(Records shown):
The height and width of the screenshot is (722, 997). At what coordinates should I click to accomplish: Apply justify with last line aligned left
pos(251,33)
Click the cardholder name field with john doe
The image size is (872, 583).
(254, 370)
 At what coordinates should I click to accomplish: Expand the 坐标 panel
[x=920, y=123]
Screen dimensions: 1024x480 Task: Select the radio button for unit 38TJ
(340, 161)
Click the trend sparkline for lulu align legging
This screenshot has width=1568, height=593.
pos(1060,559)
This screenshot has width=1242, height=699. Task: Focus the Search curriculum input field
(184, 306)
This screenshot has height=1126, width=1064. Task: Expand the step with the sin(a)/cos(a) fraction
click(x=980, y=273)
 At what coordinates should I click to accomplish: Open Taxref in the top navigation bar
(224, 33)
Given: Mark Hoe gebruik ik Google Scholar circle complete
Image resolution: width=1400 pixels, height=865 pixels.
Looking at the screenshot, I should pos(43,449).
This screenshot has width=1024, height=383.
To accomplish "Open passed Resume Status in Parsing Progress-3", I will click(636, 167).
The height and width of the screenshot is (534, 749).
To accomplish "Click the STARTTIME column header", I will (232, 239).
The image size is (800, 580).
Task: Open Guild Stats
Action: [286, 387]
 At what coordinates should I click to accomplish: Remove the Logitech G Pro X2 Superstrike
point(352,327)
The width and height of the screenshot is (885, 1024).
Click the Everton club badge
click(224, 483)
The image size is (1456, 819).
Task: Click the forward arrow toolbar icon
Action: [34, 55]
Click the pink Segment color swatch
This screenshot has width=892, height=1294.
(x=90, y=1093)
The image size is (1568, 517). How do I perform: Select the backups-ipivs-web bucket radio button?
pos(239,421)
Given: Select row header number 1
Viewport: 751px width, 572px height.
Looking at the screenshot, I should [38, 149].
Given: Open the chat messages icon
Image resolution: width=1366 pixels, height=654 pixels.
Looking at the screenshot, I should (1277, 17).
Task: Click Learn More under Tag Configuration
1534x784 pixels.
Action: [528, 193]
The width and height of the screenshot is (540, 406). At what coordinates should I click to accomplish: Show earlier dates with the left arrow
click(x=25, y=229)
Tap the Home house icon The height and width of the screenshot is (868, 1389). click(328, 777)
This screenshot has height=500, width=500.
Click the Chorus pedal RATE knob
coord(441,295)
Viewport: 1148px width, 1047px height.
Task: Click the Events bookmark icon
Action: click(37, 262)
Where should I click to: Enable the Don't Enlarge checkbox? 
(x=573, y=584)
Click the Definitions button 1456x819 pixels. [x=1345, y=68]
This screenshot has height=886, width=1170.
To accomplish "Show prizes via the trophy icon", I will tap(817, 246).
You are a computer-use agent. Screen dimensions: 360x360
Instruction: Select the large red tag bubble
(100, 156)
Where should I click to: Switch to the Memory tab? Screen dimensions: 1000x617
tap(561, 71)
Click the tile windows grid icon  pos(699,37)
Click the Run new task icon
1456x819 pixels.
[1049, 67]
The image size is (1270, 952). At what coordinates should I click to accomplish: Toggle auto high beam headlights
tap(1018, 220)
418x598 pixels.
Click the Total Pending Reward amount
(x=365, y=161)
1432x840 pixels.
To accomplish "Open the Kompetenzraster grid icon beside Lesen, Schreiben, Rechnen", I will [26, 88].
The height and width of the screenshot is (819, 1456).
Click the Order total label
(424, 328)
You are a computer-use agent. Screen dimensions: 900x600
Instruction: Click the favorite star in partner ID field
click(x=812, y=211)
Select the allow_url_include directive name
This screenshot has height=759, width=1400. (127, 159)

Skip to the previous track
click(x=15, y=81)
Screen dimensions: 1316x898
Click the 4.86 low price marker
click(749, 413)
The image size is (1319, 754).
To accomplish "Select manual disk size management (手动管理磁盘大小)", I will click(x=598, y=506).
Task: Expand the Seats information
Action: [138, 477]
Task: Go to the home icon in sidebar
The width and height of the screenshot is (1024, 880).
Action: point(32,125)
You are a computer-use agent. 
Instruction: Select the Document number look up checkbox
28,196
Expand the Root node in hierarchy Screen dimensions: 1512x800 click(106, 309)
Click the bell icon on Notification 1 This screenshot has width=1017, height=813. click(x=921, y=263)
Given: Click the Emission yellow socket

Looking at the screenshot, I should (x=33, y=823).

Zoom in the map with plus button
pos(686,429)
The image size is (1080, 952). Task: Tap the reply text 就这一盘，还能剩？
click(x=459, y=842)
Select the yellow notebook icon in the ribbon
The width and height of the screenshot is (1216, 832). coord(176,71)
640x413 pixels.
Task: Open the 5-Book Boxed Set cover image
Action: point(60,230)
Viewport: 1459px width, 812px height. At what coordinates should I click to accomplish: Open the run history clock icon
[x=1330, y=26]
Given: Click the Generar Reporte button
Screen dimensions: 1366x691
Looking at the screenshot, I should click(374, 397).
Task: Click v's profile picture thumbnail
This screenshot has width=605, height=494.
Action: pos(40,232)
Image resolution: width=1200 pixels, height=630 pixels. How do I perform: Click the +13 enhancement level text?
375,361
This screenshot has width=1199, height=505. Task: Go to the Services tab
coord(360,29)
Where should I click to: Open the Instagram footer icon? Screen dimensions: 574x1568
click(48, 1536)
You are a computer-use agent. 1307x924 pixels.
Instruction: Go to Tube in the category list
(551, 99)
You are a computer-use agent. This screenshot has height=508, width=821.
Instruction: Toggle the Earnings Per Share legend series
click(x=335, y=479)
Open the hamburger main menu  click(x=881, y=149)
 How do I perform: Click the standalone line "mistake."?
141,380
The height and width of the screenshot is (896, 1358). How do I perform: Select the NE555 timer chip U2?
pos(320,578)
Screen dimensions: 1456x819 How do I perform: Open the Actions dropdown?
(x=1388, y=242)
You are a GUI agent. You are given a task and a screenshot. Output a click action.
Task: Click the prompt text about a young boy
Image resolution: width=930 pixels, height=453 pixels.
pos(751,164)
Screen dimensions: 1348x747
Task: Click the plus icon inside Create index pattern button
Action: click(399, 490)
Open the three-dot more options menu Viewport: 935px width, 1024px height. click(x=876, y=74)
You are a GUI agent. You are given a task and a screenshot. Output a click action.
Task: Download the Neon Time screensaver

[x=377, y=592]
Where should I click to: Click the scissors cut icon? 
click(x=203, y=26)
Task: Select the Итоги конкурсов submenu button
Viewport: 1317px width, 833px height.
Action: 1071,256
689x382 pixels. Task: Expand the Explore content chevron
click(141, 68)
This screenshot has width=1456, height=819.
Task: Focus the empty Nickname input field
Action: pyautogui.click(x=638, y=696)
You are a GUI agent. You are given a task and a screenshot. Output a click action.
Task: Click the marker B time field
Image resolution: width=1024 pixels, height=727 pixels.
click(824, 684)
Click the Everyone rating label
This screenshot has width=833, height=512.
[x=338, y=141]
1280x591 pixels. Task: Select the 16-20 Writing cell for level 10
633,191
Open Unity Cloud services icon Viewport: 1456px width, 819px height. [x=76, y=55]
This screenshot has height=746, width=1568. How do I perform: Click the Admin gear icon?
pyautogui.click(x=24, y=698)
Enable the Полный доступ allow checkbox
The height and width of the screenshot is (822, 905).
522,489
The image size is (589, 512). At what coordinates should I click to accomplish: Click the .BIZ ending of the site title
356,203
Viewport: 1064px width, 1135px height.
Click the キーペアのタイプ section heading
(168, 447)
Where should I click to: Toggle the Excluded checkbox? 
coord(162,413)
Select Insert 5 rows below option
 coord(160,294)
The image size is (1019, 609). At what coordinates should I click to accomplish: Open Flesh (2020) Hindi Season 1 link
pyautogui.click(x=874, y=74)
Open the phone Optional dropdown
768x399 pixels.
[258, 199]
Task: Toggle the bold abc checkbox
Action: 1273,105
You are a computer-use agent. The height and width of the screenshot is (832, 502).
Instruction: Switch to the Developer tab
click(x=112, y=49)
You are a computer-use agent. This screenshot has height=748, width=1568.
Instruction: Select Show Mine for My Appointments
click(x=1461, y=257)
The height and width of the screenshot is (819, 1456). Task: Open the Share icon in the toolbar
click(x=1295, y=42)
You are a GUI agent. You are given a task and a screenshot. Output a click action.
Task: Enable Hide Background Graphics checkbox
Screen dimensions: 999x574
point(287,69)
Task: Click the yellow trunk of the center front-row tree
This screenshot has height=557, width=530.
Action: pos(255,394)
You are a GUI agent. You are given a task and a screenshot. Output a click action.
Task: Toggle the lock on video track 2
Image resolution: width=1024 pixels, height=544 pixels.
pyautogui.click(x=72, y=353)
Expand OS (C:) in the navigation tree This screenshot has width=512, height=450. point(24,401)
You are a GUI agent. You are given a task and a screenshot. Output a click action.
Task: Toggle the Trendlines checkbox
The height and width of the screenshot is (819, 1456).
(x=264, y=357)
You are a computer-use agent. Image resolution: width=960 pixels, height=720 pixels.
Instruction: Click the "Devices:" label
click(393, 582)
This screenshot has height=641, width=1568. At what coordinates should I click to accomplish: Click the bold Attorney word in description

(Task statement): Rewrite the stretch of the listing from the line containing "This screenshot has height=746, width=1568." through the line containing "coord(160,294)", replacing "Excluded" with "Included" and leaving everything else unchanged.

(Solution for this exercise):
This screenshot has height=746, width=1568. How do I perform: Click the Admin gear icon?
pyautogui.click(x=24, y=698)
Enable the Полный доступ allow checkbox
The height and width of the screenshot is (822, 905).
522,489
The image size is (589, 512). At what coordinates should I click to accomplish: Click the .BIZ ending of the site title
356,203
Viewport: 1064px width, 1135px height.
Click the キーペアのタイプ section heading
(168, 447)
Where should I click to: Toggle the Included checkbox? 
coord(162,413)
Select Insert 5 rows below option
 coord(160,294)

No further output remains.